Ordenar lo que debes prohibir. Hacer lo que sabes que no debes hacer, ¿hay un deleite más apremiante, más urgente? Me enjuagué la boca con aceite de menta para purificarme el aliento. Sólo el ladrido de los perros en los jardines de la ciudad rompía el silencio de la noche. La calma del palacio me envolvía. Me apreté contra el fresco y puro mármol de una columna; todos mis miembros y órganos danzaban al compás de una música interna. Y esperé.
Entró en mi aposento con el paso liviano de la madrugada. Su túnica dejaba ver unos senos abultados y tenía la mirada húmeda y los labios entreabiertos.
—Rosa de Serón y lirio de los valles —dije yo. Cayó de rodillas ante mí y me cogió las manos.
—¿Mi rey y señor, me dice Jonadab que tienes noticias de mi marido Urías?
Puse mi mano en el dulce bosque de su cabello y lo enredé entre mis dedos. Miré a Jonadab por encima de su cabeza y le hice una señal para que se marchara. Se retiró, sonriendo, y yo erguí a Betsabé y le alcé la barbilla para que pudiera mirarme a los ojos.
—Hueles a la flor del almendro —dije—. No, no tengo noticias de tu esposo.
—Oh, mi rey y señor, entonces yo no debo estar aquí —suspiró, bajando los ojos, pero extendiendo los labios hacia mí.
Yo la acerqué hacia mí y le besé los labios y fue como si estuviera saboreando pétalos de rosa y su sabor me llenó de deleite. Su lengua buscaba la mía, danzando dentro de mi boca. Metí las manos debajo de su etérea túnica, la rasgué y la dejé caer sobre el suelo de mármol. Besé sus cálidos pechos y recorrí su cuerpo con mis manos, su carne se me entregó, y ella se apretó contra mí.
—Amo al rey —murmuró— desde que lo vi por primera vez, siendo yo una niña y sin pechos todavía.
Se apoyó en mis brazos, lo que yo aproveché para levantarla y llevarla a mi lecho.
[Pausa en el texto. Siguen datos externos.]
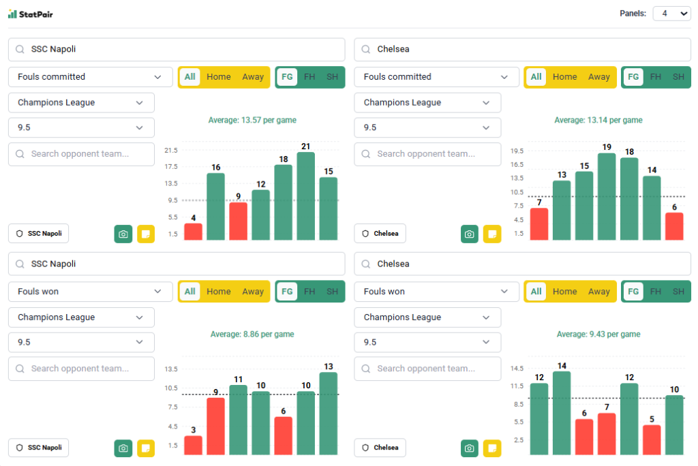Click camera icon in Chelsea Fouls won panel
This screenshot has height=466, width=698.
tap(470, 448)
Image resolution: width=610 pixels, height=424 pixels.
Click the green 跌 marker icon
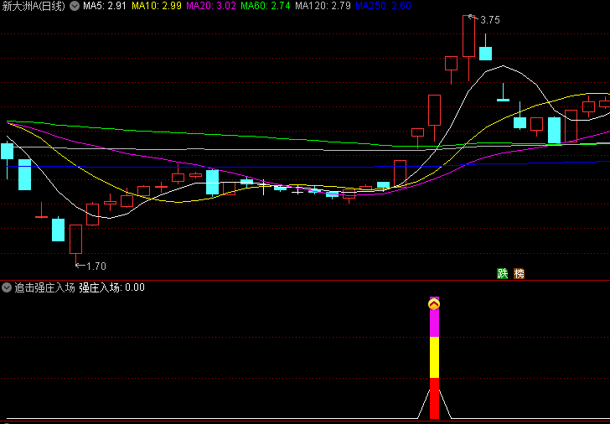(x=503, y=273)
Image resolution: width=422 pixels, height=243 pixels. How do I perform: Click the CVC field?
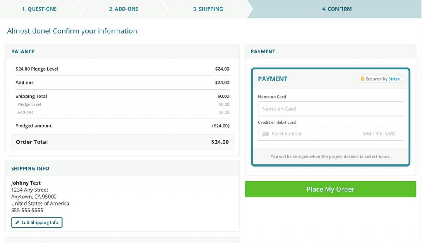[390, 134]
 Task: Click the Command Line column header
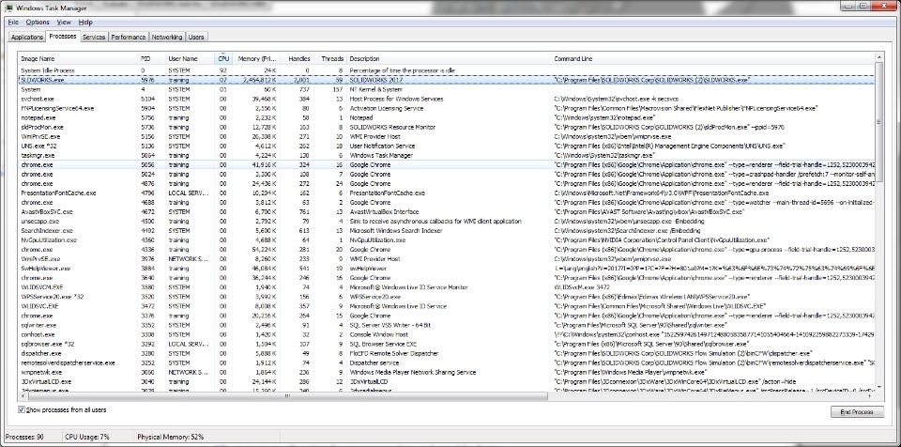[x=573, y=58]
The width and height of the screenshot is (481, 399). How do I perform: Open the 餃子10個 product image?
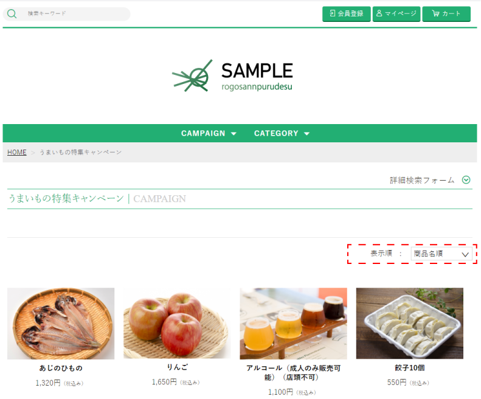(x=409, y=323)
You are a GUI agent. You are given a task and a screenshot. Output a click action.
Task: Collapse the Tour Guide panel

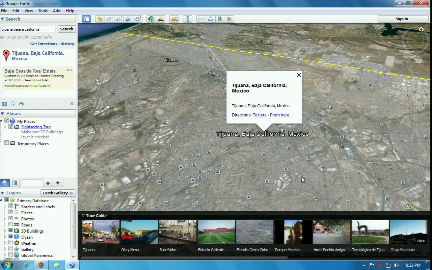pos(83,216)
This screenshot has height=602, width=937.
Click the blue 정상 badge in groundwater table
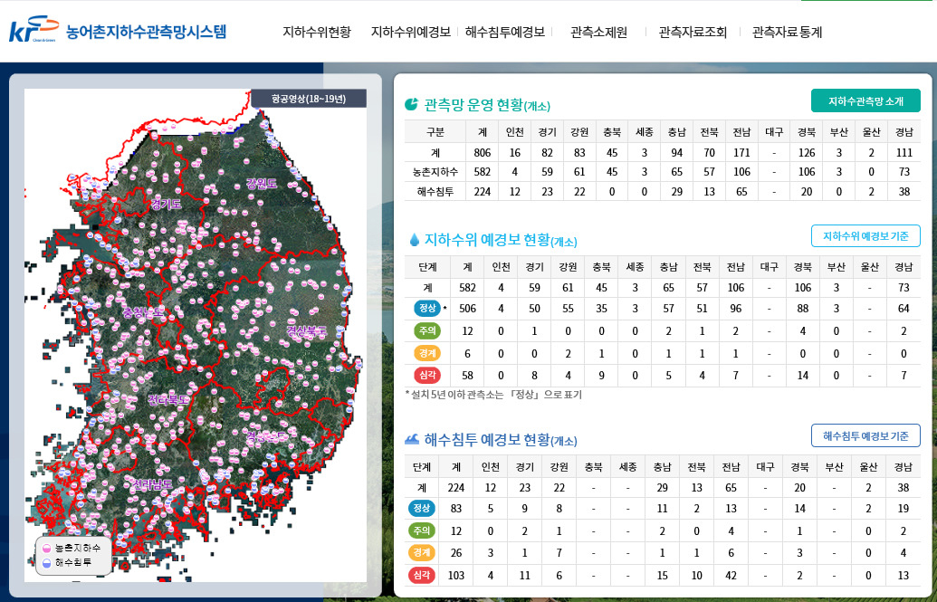(427, 309)
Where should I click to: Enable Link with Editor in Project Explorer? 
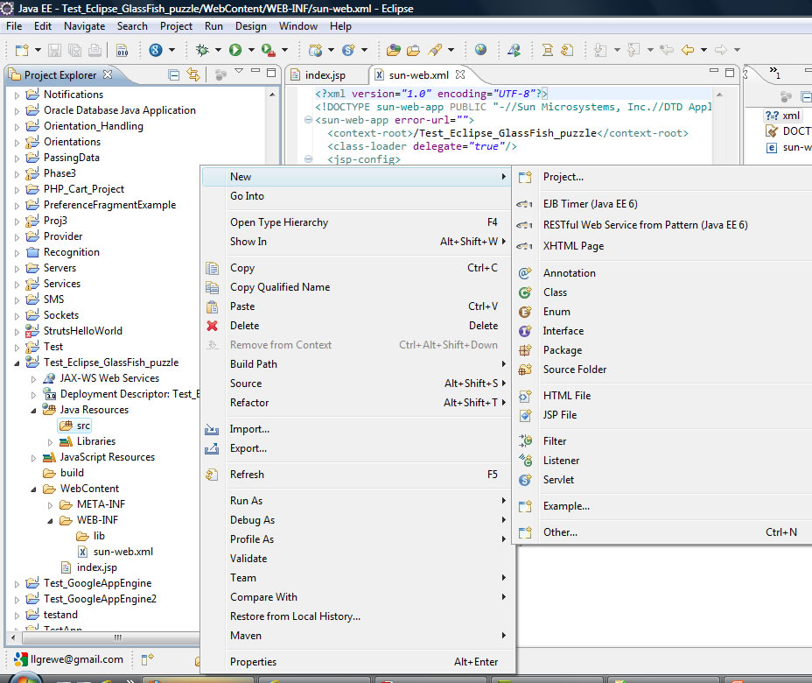coord(192,75)
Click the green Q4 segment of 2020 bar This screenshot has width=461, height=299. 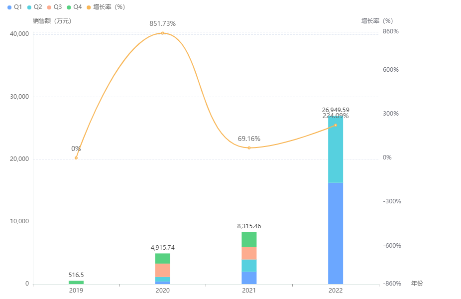click(x=162, y=258)

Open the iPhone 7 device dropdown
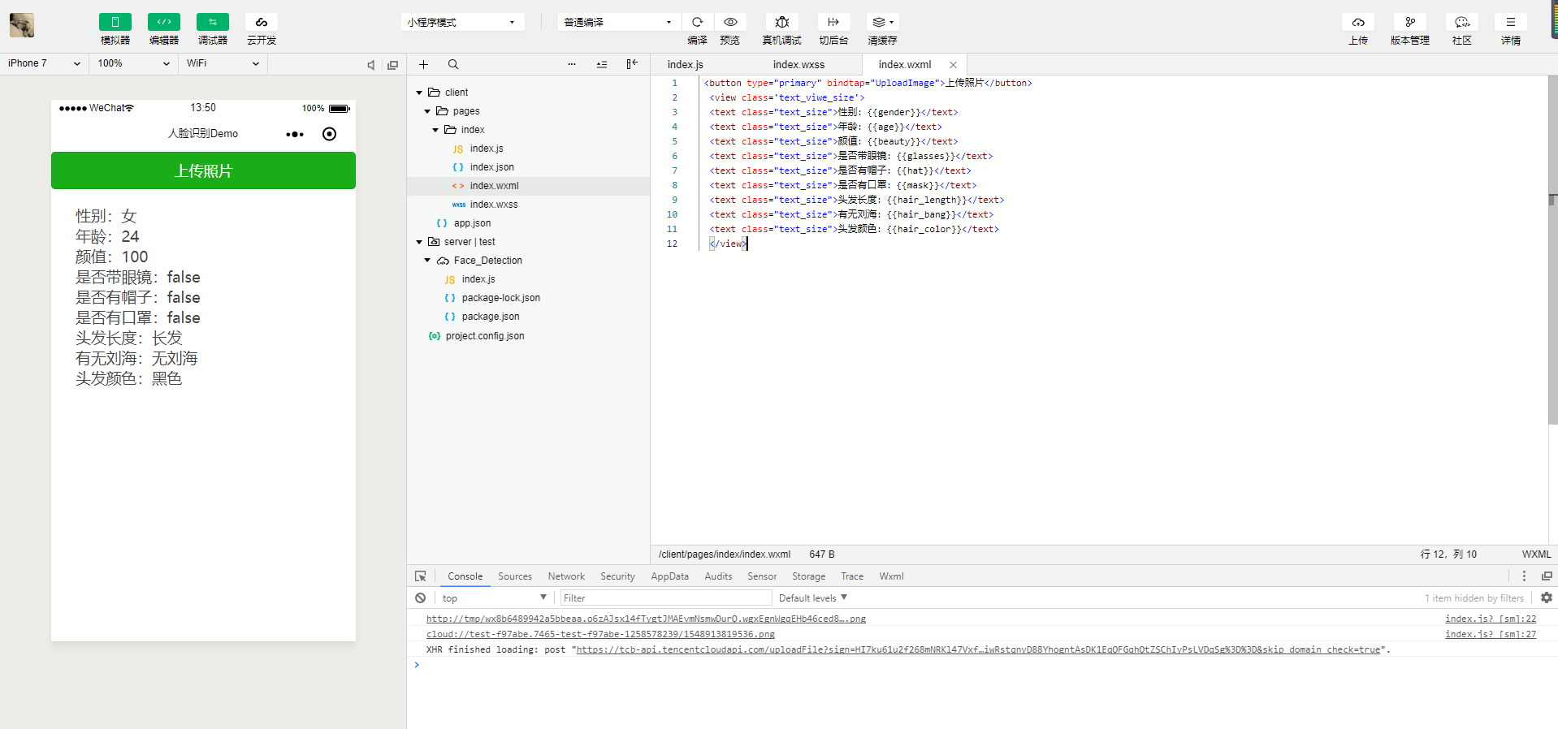[x=44, y=63]
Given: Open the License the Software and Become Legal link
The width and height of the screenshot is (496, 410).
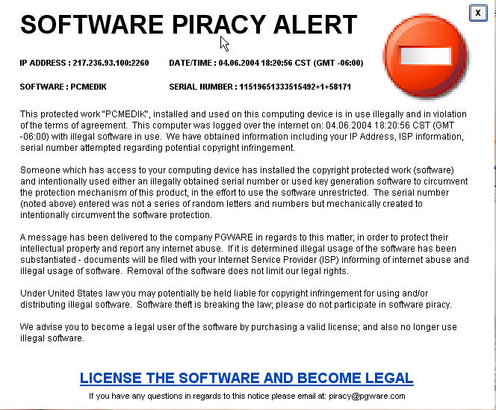Looking at the screenshot, I should point(247,378).
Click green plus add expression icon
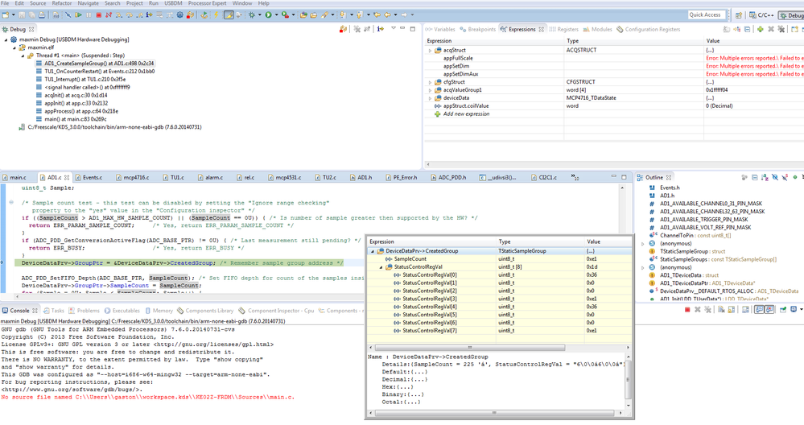 click(760, 29)

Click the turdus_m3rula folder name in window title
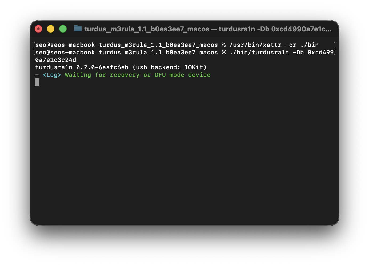click(147, 29)
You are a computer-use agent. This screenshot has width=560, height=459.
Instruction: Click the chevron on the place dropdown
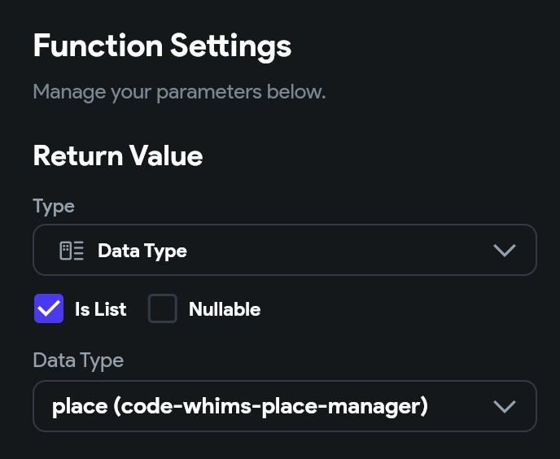[505, 406]
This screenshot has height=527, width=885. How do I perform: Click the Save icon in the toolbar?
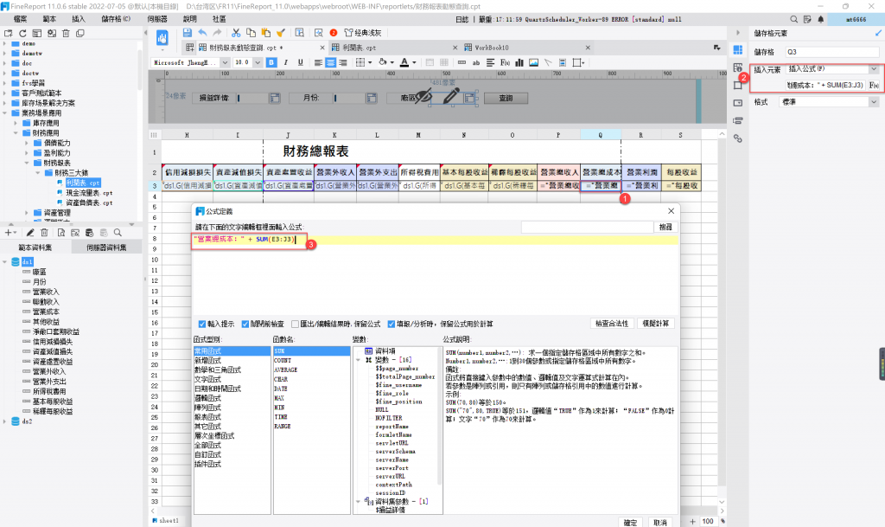pyautogui.click(x=188, y=34)
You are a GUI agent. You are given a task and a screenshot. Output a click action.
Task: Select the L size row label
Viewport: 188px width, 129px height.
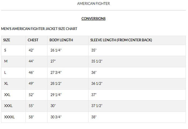5,72
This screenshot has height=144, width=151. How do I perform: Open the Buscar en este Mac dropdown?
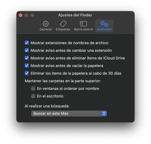click(69, 114)
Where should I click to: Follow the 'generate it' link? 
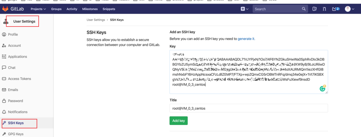(246, 39)
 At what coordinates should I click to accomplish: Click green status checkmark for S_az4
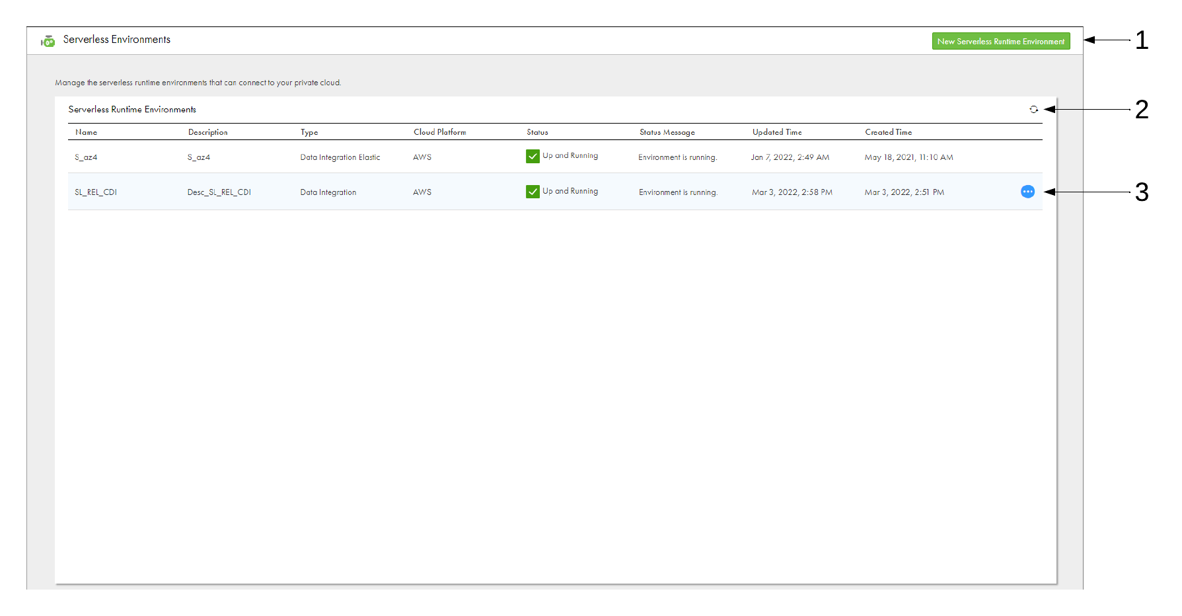tap(533, 156)
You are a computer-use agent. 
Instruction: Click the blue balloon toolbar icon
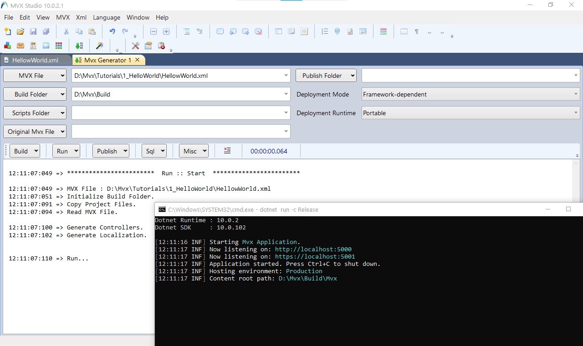point(337,31)
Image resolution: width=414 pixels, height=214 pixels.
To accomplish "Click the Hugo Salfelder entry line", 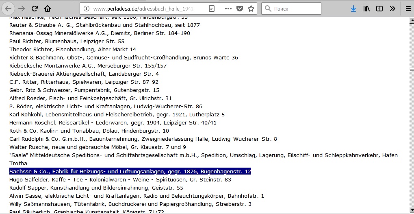I will tap(120, 180).
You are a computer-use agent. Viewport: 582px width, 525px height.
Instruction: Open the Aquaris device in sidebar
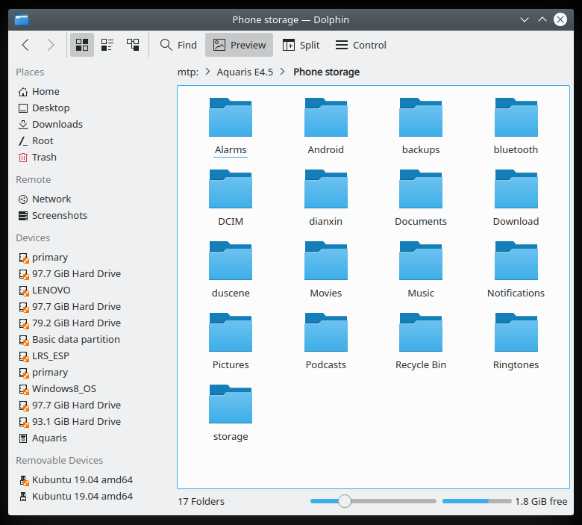[x=49, y=438]
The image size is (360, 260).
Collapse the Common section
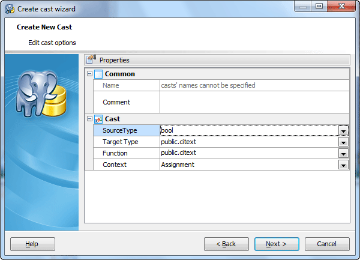[x=89, y=74]
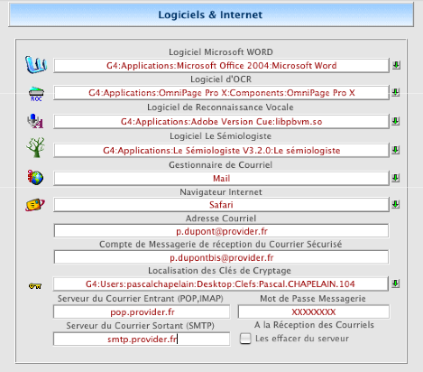Click the secure mail reception account field

pyautogui.click(x=221, y=257)
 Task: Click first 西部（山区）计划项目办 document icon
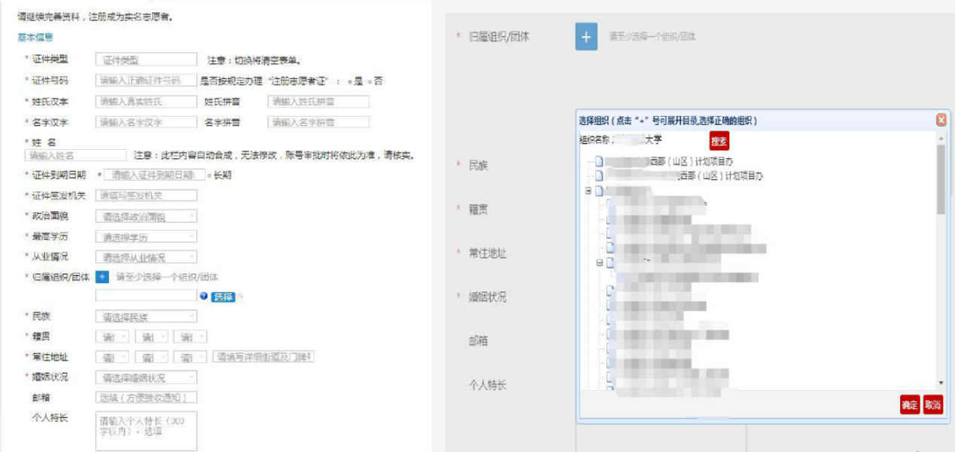tap(599, 160)
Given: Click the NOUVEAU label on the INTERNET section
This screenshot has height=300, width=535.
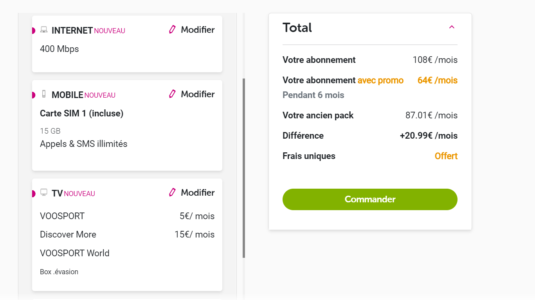Looking at the screenshot, I should (109, 30).
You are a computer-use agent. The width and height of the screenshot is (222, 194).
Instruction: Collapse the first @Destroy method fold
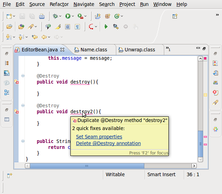tap(23, 76)
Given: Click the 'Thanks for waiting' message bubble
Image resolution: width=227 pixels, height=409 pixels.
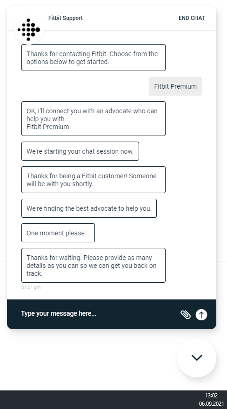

—¡Oh, paloma mía!, entra en los lugares secretos… aliméntate de lirios… hasta que rompa el alba…, hasta que las aguas…, las flores aparezcan en la tierra… Se siente el arrollo de la tórtola… ¡oh, paloma, paloma mía!
Luego la penetré y nos hicimos una sola carne, tres veces, no, cuatro. Ella pronunciaba entre suspiros entrecortadas palabras de amor, y se quedó dormida en mis brazos, con sus profundos ojos, color azul oscuro, dulcemente entornados por el placer del deseo satisfecho y los mechones de cabello, negros como el azabache, extendidos sobre mi cuerpo. Probé el vino de su cuerpo y mi mano reposó en su suave hendidura, el secreto lugar de deleite entre sus muslos; ella exhaló un leve gemido entre sueños y su mano, que se resistía a dormir, cogió con fuerza la mía. Saqué mi brazo de debajo de su cuerpo, me incliné sobre ella y besé la suavidad de pluma de su vientre. Ella no se movió, pero suspiró suavemente en dulce entrega:
Tú me trajiste la flor del almendro, y el soplo de una brisa lejana de dulzura sensual como si viniera del mar en tu cuerpo.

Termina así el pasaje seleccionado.